═════ INPUT MATERIAL ═════
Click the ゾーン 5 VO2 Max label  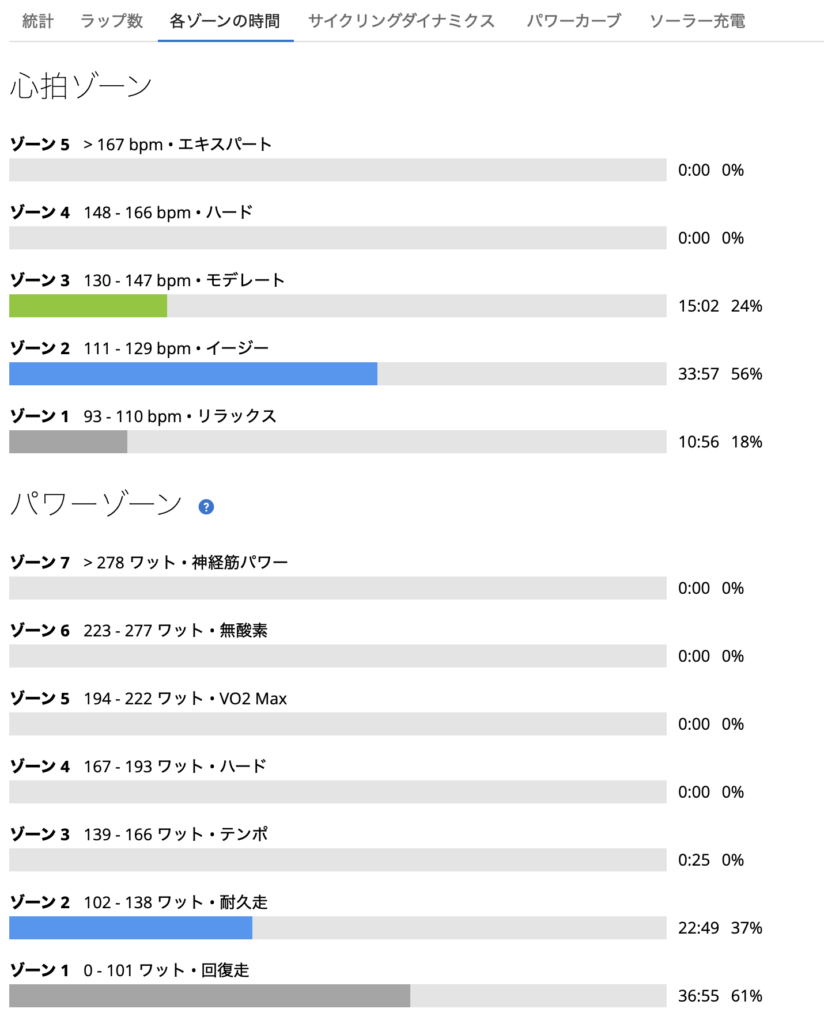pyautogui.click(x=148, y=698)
═════
═════ INPUT MATERIAL ═════
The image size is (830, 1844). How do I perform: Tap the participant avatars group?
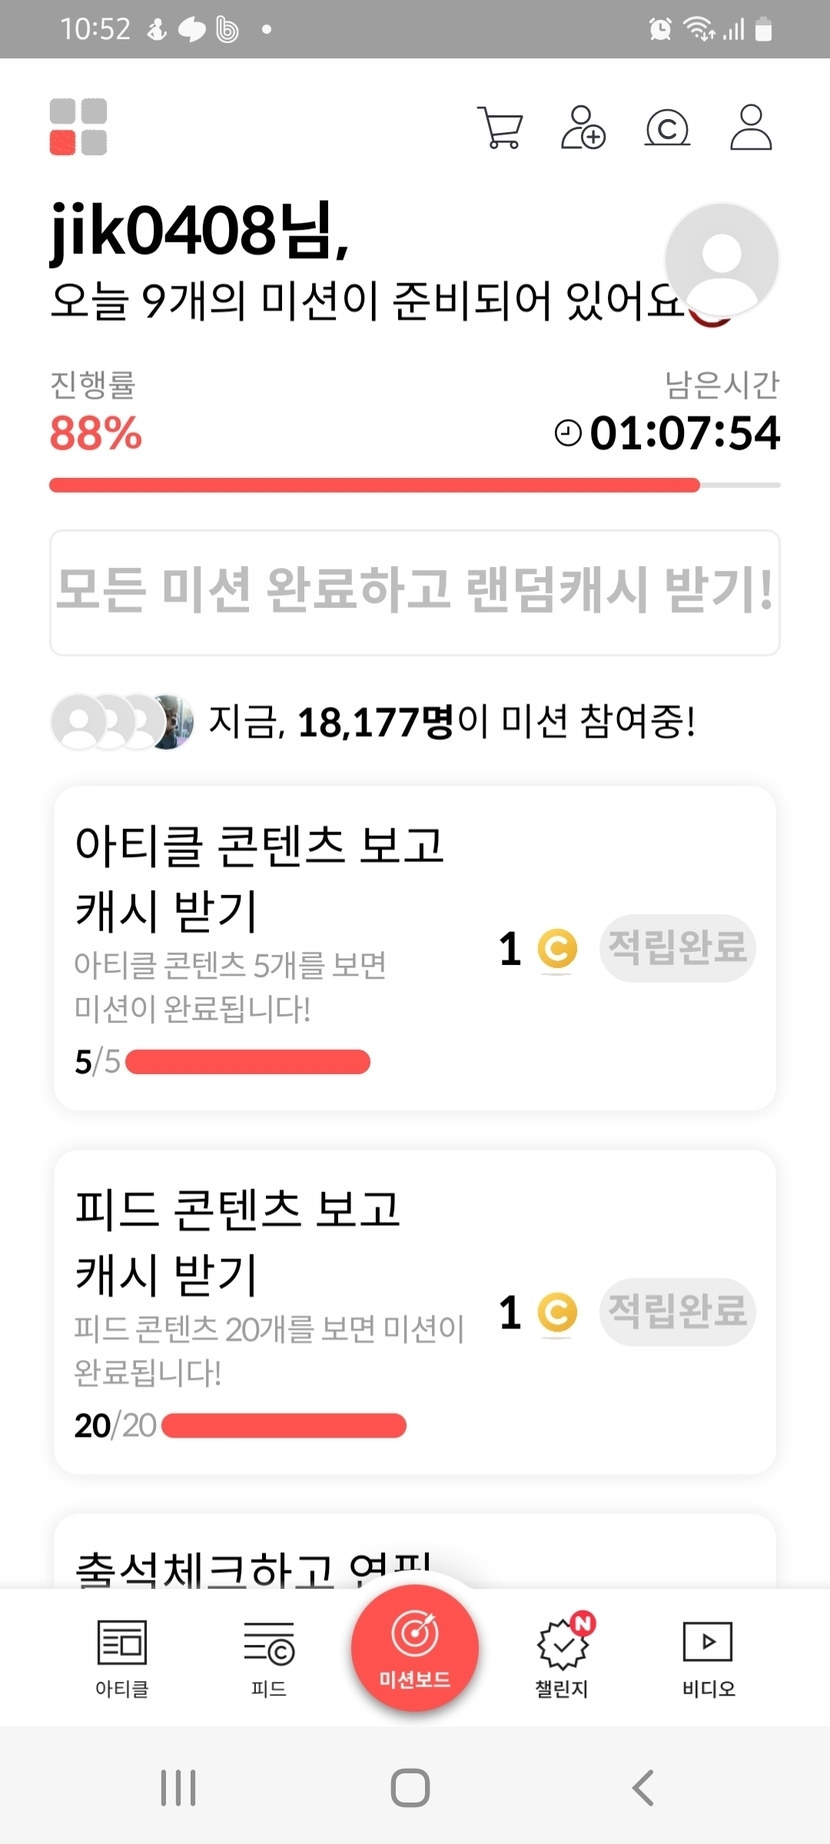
═════
═════ INPUT MATERIAL ═════
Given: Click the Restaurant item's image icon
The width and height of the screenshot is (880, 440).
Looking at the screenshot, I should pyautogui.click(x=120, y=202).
═════
Scan the material above for the string "image", returning each line that contains it.

The image size is (830, 1844). How do I perform: Tap the participant avatars group?
Given: Click the Restaurant item's image icon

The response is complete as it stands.